WHAT YOU WILL DO
1 - Copy, word for word, the part of the testimony passage between "The police officers" and "much to Trench.", inclusive.
2 - Extend the passage about the police and witness testimony beyond its last sentence.

EXTRACT TO READ section start

The police officers who testified formed an implacable blue wall. Chief Superintendent Orr, who now held the rank of assistant chief constable, said that he recalled neither having sent Trench to interview Margaret Birrell nor having said “This is the first real clue we have got.” Inspector Pyper, now chief detective inspector, said that Lambie had never told him about A.B. on the night of the murder and had said she could not identify the intruder.
Millar also took testimony from Lambie and Birrell. Lambie, now married to a coal miner named Robert Gillon, denied having mentioned A.B.’s name. She further denied having been shown a sketch of Slater by Trench, having been questioned by Trench about A.B., and having told him, “It’s gey funny if it wasn’t him I saw.” Birrell denied that Lambie had told her about A.B. and denied having recounted as much to Trench.

EXTRACT TO READ section end
RECORDED INFORMATION section start

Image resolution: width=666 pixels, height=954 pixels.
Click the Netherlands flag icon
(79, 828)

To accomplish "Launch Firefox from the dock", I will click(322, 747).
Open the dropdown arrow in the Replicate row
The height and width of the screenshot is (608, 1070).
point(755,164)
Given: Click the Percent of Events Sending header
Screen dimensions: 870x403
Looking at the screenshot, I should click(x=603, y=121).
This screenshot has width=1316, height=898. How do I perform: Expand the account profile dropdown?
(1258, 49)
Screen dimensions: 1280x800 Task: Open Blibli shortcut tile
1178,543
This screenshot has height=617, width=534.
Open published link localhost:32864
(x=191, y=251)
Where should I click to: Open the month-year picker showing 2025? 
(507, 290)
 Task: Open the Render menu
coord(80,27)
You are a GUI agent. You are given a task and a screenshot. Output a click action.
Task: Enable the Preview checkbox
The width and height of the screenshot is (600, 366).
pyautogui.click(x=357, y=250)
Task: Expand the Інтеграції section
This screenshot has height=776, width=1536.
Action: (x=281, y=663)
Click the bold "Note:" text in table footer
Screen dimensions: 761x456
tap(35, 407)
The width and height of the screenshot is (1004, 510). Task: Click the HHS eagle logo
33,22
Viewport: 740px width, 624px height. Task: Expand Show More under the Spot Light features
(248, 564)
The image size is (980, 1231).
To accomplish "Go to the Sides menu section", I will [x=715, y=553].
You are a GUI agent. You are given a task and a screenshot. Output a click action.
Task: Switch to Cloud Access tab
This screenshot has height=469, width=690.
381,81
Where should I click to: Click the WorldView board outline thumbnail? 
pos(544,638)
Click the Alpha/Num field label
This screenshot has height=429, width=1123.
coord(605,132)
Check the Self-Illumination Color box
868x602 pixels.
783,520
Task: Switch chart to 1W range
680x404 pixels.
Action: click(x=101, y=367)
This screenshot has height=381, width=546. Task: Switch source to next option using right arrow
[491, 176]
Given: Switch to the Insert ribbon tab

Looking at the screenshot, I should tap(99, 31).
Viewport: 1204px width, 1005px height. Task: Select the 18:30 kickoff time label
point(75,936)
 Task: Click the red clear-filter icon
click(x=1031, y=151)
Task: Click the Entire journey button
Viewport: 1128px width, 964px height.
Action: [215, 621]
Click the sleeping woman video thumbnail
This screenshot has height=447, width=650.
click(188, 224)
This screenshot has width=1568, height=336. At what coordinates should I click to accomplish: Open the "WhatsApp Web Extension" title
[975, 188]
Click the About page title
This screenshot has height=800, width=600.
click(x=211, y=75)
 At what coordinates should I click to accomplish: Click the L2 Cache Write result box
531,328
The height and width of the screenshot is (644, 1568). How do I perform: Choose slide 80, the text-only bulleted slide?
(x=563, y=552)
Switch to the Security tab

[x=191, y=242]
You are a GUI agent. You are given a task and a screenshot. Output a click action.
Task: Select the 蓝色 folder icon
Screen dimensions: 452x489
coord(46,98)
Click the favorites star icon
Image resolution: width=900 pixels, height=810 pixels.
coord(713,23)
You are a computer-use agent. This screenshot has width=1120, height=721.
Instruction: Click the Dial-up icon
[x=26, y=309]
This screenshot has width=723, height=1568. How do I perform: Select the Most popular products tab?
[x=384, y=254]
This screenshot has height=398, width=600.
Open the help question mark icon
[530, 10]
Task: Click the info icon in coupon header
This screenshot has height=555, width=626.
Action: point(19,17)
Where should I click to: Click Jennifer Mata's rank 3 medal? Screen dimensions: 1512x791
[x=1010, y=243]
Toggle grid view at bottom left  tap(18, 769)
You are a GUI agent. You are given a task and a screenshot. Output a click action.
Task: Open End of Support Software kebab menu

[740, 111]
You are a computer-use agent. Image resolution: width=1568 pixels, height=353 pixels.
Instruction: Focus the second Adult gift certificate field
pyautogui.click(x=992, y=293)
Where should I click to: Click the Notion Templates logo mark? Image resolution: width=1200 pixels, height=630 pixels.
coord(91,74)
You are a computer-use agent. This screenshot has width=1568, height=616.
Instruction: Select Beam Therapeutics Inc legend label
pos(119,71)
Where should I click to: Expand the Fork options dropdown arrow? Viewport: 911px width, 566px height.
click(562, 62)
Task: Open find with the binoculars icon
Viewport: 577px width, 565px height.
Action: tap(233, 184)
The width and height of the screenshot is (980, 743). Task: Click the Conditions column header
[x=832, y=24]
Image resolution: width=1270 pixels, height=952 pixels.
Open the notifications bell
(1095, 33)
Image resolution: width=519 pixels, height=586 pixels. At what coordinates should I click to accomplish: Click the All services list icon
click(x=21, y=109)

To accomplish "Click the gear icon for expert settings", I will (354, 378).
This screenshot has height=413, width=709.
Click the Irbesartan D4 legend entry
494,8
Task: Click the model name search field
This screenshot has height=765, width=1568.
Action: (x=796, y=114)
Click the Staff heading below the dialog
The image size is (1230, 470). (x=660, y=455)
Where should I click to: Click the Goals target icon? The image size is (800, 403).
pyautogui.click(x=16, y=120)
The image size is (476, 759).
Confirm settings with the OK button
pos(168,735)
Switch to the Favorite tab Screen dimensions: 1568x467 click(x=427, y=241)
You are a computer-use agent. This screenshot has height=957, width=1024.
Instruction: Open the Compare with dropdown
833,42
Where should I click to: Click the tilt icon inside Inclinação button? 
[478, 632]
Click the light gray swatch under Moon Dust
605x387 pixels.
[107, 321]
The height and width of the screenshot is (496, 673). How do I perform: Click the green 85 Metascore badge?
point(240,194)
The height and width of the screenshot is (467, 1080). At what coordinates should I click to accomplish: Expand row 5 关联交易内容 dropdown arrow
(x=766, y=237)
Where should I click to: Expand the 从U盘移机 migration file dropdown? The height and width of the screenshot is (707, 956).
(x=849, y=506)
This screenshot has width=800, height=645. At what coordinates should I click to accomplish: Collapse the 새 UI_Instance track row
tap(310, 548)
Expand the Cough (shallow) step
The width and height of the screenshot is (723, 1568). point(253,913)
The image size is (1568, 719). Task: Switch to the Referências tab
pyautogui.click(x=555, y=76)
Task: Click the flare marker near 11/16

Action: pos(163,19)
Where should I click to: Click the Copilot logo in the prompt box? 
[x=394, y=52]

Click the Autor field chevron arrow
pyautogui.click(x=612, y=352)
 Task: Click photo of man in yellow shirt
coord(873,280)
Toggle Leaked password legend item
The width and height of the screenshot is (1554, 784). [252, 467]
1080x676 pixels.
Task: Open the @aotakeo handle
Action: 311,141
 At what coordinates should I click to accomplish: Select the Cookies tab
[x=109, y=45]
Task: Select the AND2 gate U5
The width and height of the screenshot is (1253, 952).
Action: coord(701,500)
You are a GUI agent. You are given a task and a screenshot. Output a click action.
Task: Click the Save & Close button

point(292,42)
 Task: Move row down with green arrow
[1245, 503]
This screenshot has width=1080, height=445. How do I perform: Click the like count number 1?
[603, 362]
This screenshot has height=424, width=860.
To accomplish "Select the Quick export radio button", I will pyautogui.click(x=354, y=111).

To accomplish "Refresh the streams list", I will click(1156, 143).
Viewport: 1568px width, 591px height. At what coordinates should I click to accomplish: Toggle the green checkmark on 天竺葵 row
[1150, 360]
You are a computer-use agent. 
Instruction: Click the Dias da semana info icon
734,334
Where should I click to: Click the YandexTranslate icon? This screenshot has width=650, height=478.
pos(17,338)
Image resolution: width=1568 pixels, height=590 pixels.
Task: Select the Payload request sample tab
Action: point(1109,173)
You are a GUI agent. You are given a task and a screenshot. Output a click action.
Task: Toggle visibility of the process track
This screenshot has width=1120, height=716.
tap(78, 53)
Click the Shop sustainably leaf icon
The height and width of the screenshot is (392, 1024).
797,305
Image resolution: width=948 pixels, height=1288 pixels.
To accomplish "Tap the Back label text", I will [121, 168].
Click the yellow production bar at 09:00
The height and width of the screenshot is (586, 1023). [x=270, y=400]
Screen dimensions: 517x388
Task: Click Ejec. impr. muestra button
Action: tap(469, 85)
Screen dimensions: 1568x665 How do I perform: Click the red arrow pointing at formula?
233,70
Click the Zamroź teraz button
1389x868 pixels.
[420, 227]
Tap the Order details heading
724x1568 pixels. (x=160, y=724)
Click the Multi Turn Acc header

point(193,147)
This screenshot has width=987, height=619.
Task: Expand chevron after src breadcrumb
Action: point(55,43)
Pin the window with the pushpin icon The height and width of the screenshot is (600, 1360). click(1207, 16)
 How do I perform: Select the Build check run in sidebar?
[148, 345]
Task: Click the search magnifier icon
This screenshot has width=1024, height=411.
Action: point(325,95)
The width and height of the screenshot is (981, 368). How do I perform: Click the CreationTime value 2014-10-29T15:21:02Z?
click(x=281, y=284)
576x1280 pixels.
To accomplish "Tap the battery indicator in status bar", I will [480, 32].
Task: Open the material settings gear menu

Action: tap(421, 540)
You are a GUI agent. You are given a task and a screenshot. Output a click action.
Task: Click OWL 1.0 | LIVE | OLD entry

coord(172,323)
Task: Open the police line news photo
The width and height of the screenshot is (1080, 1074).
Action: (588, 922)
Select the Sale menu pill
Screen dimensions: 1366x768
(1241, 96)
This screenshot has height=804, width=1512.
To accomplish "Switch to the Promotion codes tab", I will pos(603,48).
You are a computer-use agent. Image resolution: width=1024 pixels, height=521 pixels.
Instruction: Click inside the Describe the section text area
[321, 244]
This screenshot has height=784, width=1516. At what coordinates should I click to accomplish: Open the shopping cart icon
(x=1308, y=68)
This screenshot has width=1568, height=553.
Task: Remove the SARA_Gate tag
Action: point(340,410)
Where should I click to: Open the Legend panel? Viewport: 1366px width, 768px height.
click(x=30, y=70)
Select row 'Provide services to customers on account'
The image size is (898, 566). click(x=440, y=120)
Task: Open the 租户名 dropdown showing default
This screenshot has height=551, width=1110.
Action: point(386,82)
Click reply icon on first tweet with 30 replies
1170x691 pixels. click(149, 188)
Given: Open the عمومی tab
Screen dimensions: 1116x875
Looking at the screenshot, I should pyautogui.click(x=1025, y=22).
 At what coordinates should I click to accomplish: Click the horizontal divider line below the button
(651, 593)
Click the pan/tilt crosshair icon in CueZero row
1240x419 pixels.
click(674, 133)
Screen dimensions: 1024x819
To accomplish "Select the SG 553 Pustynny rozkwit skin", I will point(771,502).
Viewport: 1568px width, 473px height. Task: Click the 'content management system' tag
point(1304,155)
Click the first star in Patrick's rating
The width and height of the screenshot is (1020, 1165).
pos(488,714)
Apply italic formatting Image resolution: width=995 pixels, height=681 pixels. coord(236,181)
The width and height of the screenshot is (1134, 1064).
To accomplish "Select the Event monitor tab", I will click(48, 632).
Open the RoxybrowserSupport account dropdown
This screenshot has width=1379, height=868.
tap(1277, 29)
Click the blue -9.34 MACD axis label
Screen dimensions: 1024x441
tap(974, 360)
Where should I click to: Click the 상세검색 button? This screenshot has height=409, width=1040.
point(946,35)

RECORDED INFORMATION section end

OUTPUTS IN ORDER
1 -
The police officers who testified formed an implacable blue wall. Chief Superintendent Orr, who now held the rank of assistant chief constable, said that he recalled neither having sent Trench to interview Margaret Birrell nor having said “This is the first real clue we have got.” Inspector Pyper, now chief detective inspector, said that Lambie had never told him about A.B. on the night of the murder and had said she could not identify the intruder.
Millar also took testimony from Lambie and Birrell. Lambie, now married to a coal miner named Robert Gillon, denied having mentioned A.B.’s name. She further denied having been shown a sketch of Slater by Trench, having been questioned by Trench about A.B., and having told him, “It’s gey funny if it wasn’t him I saw.” Birrell denied that Lambie had told her about A.B. and denied having recounted as much to Trench.

2 -
A few witnesses gave testimony that should have weighed in Slater’s favor, including two not heard at the original trial: the greengrocer Duncan MacBrayne and Colin MacCallum, the bootmaker who was Barrowman’s employer. MacBrayne testified to having seen Slater standing serenely in front of his own apartment-house door at eight-fifteen on the night of the murder—precisely the time he was alleged to have been weaving through the streets of suburban Glasgow after having killed Miss Gilchrist. MacCallum testified that Barrowman had no errand that would have taken her through West Princes Street that night.